SOFTWARE FOR ESTIMATING SURVIVAL CURVE WITH DOUBLE-SAMPLING DATA.
Frangakis and Rubin, 2001 Biometrics (with discussion)

1. PURPOSE.
   The software is for a study with the following features:

(i)   GOAL: to estimate a cohort's survival (time to event) distribution.
(ii)  study has longitudinal entry.
(iii) subjects can (i) dropout selectively, or (ii) be administratively
      censored.
(iv)  a representative subset of the dropouts is pursued and their
      data (X,Delta) (see below) are recorded.
(v)   it can be assumed that subjects with different entry times
      are not very different in inherent characteristics such as survival.
      (for details, see the article).
Note: the above double sampling allows us to make no assumptions about how
different dropouts and nondropouts are in their survival.


2. What variables are needed to estimate survival distribution
   Pr(T > ) with the software. 
   (see also definitions in Sections 2.1-2.3 of the article).
   The following variables, each of length equal to the total
   cohort, are needed.

(i)   Robs :  indicator= 1 if subject is not a study dropout.
      (needed for all subjects). 
(ii)  S : indicator=1 if subject is a study dropout and is 
      double sampled (needed for all subjects).
(iii) x.ct : min of (survival T, administrative censoring time C)
      (needed for subjects who did not dropout, i.e with Robs=1,
      and for subjects who dropped out but were double sampled later,
      ie. with S=1. 
(iv)  Delta : indicator =1 if T<C (needed for the same group of subjects
      as in (iii).

For subjects with Robs not 1 and S not 1, there should still be 
fields in x.ct and Delta, (for format reasons), although
those field can have any value, even NA.

NOTE: Although the method in the article works more generally,
this version of this software assumes that all values in x.ct
are distinct. Generally speaking, one could still use this 
software with ties if, at a time x.ct=t* that is shared by n{t*} people,
the user keeps one person with x.ct=t* and redefines in a careful
way x.ct for the remaining n{t*}-1 subjects to be distinct values 
close enough to t*.


3. HOW TO RUN THE SOFTWARE [R in Windows]

(i) Download the R file routds.r and .dll file routds.dll and save them in a
directory.
(ii) Open R from the same directory and type: source("routds.r").
(iii) from R, type
     newestimate=dblsample.surv(x.ct,Delta,Robs,S)


4. OUTPUT.

newestimate will have the following output:

newestimate$lfustatus  :  returns Robs, sorted by x.ct
newestimate$size: 	the total number of failures.
newestimate$failtimes : the times t (failures in the data set),
                     at which the estimator of pr(T>t) gets distinct values.

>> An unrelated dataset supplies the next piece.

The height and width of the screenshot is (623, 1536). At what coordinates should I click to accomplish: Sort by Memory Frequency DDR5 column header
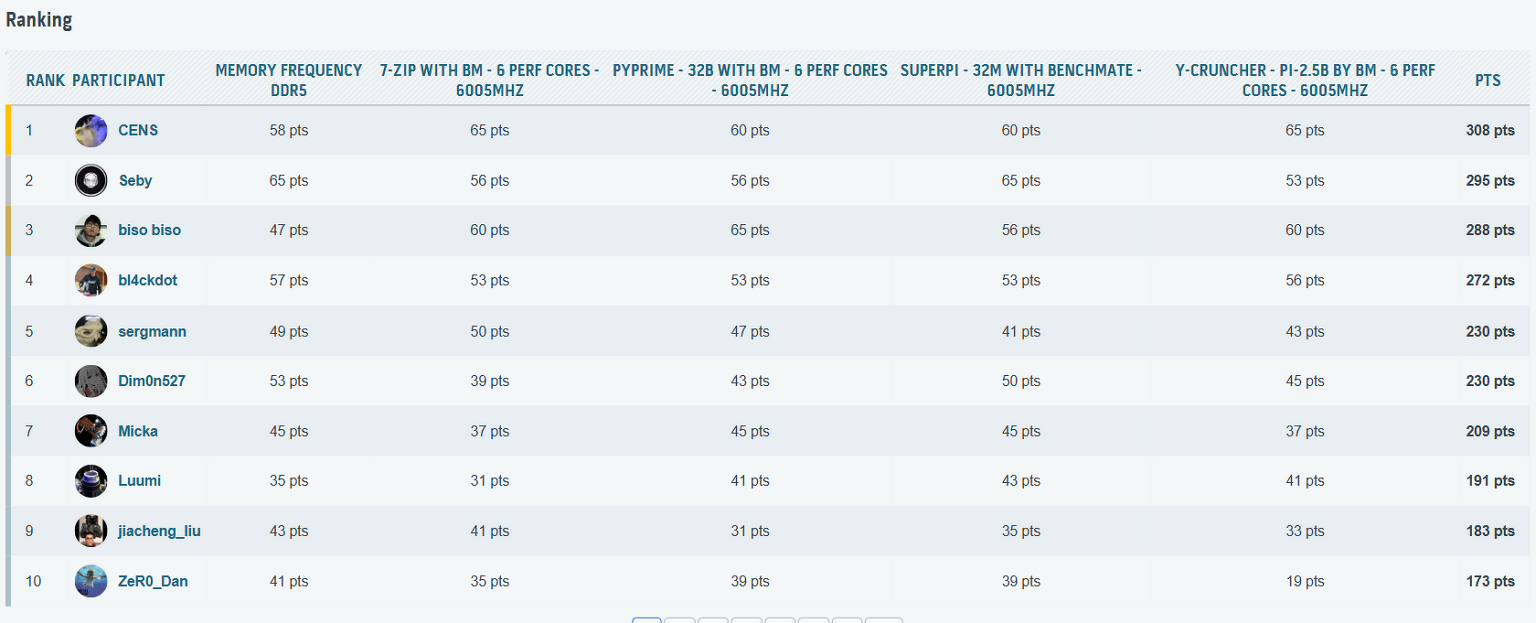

newestimate$probs: the estimator for pr(T>t) in Frangakis and Rubin (2001), 
		    computed at t in ``failtimes''.
newestimate$se :    the pointwise standard error of the estimator, 
      computed, at t in failtimes, using the delta method on the standard
      error on the corresponding cumulative hazard.
newestimate$lower: the lower point of the approximate 95% confidence
     interval (CI) for Pr(T>t), evaluated at t=failtimes.
     It is evaluated as the receprocal of the exponentiated
     upper limit for the CI of the hazard function.
newestimate$upper: the upper point of the CI in newestimate$lower


NOTE: This algorithm, a slight modification from the original
to increase speed and user-friendliness, has been tested for
the cases described in the article. The authors of the algorithm
are not responsible for any consequences that may result in use
of this file or the algorihtm by any person.